Excerpt to read.
'''
Tuesday, September 07, 2010

Folly of Leaders

In case anyone's following this blog, here's a great article about the Washington D.C. public school system's current struggle to improve its station. More to the point, the article deals directly with personality driven reform - a topic I have been wrestling with since I started the H3P.
To sum up, no reform or movement of any value (regardless of arena - politics, education, business, etc.) can survive as a result of an individual's Vision alone.  Successful movements are sustained through the careful (read slow) implementation of systems engineered to uphold the original vision. To succeed, any human effort must be taken from the realm of personality, charisma and heroics and placed squarely and securely in the realm of systems. Systems of course make for boring copy and rarely elicit the passion and ardor of the lone heroic reformer.
To wit - the struggle of Michelle Rhee and the Washington DC Public Schools. As Ms. Rhee struggles to improve her school district, she is perceived as being the lone driver, ultimately responsible for the success or failure of the schools. This is of course a gross oversimplification but, so long as Ms. Rhee is perceived to be the heart and soul of education reform in DC, anyone opposed to the reforms will operate with a clarified objective: remove Michelle Rhee. An objective which once reached will signal the collapse of the movement and an immediate re-trenching of the status quo.
'''
Entries supplied.
'''
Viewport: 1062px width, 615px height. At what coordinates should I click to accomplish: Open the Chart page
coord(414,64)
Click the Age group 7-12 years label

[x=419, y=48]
'''
'''
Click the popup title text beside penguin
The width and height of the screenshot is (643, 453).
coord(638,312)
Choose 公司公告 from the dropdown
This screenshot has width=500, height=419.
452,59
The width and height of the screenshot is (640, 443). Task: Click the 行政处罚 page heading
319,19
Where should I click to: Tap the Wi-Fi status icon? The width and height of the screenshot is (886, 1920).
'''
Explore the material.
1. Using the "Folly of Leaders" blog post, answer these:
(a) Whose public school system does the article the author links to deal with?
(b) According to the post, what sustains successful movements?
(c) What objective will opponents of the reforms operate with while Ms. Rhee is seen as the heart and soul of reform in DC?
2. In the "Folly of Leaders" blog post, what are the three things the author says any human effort must be taken out of the realm of?
3. Can you write what comes next in the "Folly of Leaders" blog post on Michelle Rhee and the D.C. schools, starting after its final sentence?
The data comes from a separate source, unrelated to the blog post.

Task-by-task results.
1.
(a) The Washington D.C. public school system's.
(b) The careful (read slow) implementation of systems engineered to uphold the original vision.
(c) Remove Michelle Rhee.

2. Personality, charisma, heroics

3.
I'm not trying to argue for or against the reforms as presented in DC. Rather, I am utilizing the situation in DC to try and understand the follies of leadership in America. These situations seem to play out quite often in the USA - a strong idea surfaces, one person or group champions the idea and struggles internally with issues of ownership and authority over the idea, the battle becomes political and personal rather than practical and objective, positions are taken, enemies are made and reputations are made and destroyed regardless of the actual idea in play.
I've begun to see it in my experience: hospitals fight for dollars to the detriment of real work, non-profits spend big money on marketing, people jockey for hierarchy...
The situation in DC is unfortunate in that a groundswell of support for reform is becoming apparent, but the inertia of the current system is equally present. Sending up a juggernaut like Rhee in the hope that her velocity will pull us all to the next level is foolish.
An old Turkish saying I learned from an employer who was trying to convince me to work overtime for no pay applies here - "If you make something good throw it into the ocean. If the fish don't understand it, god will."